Issues Regarding the Task Force

Country by Country Reporting

Action Item: Require that all multi-national corporations report sales, profits, and taxes paid in all jurisdictions in their audited annual reports and tax returns.

Background: Tax avoidance is a global problem. It involves the abusive exploitation of gaps and loopholes in domestic and international tax law that allows multinational companies (MNCs) to shift profits from country to country, often to or via tax havens, with the intention of reducing the tax they pay on some or all of their profits. Tax avoidance on such a large scale is facilitated by a lack of transparency in the way MNCs report and publish their accounts. Making MNC accounts more transparent would help tackle tax avoidance at very low cost.

At present most MNCs publish segmented information that breaks their trade down along product or division lines. However, MNCs are not required to publish geographic data, and there is no requirement to do so on a country-by-country basis. Despite publishing their accounts as if they are unified entities, MNCs are not taxed in this way. Each member company of the group is taxed individually. This makes it difficult to establish an overview of what is happening within a group of companies for tax purposes.

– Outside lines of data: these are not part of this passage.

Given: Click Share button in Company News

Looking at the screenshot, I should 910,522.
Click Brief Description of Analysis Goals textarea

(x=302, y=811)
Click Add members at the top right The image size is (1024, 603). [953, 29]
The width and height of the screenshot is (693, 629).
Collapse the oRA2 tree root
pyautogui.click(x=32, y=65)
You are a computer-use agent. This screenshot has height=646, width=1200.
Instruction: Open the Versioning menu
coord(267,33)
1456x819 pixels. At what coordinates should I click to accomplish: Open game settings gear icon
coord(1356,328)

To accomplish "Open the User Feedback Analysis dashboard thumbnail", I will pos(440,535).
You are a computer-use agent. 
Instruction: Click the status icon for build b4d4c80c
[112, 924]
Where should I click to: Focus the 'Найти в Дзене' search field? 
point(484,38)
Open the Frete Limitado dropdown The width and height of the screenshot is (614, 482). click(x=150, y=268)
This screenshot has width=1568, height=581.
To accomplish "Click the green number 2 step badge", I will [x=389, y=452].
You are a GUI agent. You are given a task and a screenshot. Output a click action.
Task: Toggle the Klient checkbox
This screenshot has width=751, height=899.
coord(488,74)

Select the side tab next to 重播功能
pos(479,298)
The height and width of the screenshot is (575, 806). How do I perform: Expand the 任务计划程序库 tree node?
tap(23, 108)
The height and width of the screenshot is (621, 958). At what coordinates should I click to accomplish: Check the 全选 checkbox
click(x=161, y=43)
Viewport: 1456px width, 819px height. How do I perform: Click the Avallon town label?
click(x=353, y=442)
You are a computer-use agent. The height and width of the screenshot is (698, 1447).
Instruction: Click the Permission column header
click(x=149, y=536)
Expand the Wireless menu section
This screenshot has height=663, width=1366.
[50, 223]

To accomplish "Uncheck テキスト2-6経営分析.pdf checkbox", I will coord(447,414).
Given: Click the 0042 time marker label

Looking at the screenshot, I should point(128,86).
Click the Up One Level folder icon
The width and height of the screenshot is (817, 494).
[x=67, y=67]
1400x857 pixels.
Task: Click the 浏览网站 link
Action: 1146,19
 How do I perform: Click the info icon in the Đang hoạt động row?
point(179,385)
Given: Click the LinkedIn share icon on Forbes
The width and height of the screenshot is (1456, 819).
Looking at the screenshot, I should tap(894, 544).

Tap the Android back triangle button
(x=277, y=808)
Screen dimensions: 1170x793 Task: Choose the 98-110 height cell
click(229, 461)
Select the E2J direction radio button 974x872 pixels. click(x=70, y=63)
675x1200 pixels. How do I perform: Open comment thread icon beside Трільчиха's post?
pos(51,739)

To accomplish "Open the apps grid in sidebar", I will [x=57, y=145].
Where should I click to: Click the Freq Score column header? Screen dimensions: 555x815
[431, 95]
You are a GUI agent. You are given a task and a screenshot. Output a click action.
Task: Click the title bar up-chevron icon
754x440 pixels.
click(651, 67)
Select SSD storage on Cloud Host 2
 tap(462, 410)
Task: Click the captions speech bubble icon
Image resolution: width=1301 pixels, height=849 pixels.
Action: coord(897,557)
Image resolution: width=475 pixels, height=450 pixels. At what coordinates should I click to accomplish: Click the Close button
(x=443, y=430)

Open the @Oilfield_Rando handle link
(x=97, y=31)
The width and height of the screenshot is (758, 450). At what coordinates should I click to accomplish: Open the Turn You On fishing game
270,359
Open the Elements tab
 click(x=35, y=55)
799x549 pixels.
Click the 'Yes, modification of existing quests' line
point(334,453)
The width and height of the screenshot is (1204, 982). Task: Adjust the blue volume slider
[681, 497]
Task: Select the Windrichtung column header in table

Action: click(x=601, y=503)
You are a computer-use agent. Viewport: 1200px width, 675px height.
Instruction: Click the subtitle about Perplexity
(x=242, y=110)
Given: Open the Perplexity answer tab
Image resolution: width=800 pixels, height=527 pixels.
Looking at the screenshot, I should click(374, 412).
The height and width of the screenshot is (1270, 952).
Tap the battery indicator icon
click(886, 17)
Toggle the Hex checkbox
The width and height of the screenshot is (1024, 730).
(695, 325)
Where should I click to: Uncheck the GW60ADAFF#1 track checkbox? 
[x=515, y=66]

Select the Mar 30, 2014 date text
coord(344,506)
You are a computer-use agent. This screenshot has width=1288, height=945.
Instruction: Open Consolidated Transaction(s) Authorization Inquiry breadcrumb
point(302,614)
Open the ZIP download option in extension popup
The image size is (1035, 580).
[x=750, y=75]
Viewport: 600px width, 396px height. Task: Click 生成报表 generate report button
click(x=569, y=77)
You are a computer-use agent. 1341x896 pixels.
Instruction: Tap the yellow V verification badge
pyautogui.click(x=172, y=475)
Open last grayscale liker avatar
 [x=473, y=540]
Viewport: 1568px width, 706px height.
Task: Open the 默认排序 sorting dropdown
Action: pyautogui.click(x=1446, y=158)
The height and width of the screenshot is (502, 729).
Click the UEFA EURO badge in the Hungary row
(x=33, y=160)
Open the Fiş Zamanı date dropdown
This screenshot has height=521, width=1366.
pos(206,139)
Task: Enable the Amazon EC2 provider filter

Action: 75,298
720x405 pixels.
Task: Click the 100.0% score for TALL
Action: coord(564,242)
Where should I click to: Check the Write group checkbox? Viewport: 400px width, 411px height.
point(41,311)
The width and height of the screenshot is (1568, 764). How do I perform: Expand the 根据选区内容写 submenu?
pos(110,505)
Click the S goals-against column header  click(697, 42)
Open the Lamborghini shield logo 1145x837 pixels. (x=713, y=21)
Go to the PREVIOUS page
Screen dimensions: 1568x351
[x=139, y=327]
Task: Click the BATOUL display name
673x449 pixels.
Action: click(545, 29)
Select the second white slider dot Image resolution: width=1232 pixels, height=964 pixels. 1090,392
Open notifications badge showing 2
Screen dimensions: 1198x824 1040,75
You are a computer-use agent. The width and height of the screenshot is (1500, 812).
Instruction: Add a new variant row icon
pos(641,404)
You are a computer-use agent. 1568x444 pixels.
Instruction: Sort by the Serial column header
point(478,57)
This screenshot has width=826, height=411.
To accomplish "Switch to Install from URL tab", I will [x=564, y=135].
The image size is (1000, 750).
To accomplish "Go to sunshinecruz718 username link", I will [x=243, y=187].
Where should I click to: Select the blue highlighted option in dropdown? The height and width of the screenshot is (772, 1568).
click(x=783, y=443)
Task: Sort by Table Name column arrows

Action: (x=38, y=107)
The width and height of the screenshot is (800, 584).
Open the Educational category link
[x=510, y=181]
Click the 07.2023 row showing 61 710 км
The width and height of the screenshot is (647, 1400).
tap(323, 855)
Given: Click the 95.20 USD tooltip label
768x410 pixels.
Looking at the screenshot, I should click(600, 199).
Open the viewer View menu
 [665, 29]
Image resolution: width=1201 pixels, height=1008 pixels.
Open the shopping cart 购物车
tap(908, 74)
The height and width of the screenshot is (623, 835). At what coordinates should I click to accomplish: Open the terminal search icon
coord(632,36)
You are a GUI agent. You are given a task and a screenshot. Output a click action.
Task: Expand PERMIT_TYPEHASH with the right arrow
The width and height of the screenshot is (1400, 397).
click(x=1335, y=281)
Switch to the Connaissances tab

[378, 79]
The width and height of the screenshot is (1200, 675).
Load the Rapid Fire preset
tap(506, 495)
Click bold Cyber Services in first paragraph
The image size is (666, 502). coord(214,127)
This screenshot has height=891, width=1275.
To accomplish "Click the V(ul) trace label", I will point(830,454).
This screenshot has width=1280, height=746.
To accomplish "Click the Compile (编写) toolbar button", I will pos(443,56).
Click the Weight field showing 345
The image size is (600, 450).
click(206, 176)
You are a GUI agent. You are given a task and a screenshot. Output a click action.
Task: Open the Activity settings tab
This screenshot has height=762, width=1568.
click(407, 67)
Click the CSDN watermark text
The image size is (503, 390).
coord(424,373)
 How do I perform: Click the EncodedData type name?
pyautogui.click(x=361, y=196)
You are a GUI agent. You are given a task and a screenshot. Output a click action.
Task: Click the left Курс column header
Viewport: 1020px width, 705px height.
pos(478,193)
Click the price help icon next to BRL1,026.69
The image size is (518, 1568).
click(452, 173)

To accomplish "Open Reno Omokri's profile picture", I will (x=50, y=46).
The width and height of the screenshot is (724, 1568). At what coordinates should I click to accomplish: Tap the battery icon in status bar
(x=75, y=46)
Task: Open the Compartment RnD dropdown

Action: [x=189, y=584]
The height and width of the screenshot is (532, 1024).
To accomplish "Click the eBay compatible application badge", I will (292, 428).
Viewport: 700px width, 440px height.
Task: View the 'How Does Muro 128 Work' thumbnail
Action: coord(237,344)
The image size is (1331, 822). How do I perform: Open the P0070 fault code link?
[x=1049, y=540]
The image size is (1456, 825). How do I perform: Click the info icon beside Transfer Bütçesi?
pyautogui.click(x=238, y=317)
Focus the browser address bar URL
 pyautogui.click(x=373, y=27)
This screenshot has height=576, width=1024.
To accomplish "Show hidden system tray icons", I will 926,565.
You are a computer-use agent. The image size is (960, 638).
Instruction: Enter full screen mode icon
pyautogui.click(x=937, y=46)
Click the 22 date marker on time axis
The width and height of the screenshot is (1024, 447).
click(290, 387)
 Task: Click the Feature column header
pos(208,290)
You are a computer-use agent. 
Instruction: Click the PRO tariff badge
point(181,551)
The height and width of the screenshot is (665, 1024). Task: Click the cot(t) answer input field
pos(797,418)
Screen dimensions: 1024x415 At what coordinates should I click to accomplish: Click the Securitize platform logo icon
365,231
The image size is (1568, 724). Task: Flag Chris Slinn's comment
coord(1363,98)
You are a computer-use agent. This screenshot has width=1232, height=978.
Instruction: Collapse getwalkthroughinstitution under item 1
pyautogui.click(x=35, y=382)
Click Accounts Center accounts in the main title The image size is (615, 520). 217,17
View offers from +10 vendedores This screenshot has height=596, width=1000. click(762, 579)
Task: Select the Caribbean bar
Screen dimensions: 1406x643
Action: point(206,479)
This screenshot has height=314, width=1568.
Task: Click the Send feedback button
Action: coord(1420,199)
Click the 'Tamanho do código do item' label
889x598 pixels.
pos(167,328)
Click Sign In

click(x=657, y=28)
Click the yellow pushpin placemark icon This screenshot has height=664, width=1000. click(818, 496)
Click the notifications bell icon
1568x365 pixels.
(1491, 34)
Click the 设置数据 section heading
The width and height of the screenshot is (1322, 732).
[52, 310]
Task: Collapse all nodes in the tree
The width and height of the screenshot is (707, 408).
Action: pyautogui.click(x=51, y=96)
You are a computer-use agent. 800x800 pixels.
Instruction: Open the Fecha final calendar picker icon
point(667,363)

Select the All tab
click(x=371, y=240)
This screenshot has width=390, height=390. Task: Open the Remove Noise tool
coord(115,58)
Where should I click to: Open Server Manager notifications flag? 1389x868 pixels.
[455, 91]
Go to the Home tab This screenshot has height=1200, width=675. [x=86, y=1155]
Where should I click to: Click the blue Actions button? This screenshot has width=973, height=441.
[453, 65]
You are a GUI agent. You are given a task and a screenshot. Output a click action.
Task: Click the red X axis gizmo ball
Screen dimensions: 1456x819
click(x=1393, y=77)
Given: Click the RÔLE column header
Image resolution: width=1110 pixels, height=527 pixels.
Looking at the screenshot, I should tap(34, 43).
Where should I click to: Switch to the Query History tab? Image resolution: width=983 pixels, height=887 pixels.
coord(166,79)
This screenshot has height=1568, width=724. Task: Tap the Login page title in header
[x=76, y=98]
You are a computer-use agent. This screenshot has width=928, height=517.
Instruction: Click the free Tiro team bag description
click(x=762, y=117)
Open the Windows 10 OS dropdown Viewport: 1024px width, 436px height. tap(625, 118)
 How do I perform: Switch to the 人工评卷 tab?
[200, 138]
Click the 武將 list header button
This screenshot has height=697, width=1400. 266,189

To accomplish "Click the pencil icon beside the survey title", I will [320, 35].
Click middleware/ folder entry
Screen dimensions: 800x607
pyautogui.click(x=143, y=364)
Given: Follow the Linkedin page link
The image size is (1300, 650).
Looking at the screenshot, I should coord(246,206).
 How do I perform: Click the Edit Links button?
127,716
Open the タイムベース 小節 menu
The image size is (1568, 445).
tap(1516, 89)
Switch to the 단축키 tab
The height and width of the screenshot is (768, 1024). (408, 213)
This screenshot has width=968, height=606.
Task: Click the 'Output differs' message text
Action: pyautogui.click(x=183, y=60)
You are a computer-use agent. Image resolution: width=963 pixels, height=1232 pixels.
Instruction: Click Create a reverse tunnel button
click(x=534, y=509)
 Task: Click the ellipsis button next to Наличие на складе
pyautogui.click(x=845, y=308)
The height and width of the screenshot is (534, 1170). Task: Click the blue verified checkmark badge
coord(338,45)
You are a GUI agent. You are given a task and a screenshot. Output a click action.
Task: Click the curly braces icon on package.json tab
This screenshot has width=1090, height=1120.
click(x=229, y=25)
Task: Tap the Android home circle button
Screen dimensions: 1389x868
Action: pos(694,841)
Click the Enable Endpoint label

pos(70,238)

Tax avoidance is facilitated by tax haven structures created to shroud business activity in secrecy. It is often impossible for tax authorities to obtain information or assistance from the government of a tax haven, and companies are not usually under any obligation to disclose what they are doing outside the country that is making the enquiry. Given this opacity, even proving the existence of a tax avoidance scheme can be difficult.

The European Parliament has already urged the International Accounting Standards Board to move beyond voluntary guidelines and support the development of an appropriate accounting standard requiring country-by-country reporting by extractive companies. While this measure is a sound first step, it is not far-reaching enough.

G-20 Jurisdiction: Working Group 1 (Enhancing sound regulation and strengthening transparency) and Working Group 2 (Reinforcing international cooperation and promoting integrity in financial markets).

Executing Authority: International Accounting Standards Board.

Benefit: Country-by-country reporting (CCR) would provide information to a wide range of stakeholder groups which will strengthen efforts to monitor corrupt practices, corporate governance and responsibility, tax payments, and world trade flows. CCR would benefit investors by revealing which corporations operate in politically unstable regimes, tax havens, war zones, and other sensitive areas. CCR would also enable citizens of developing nations to determine who owns the companies that are trading in their countries, what tax is being paid and whether that appears reasonable in relation to the tax rates in the country in question.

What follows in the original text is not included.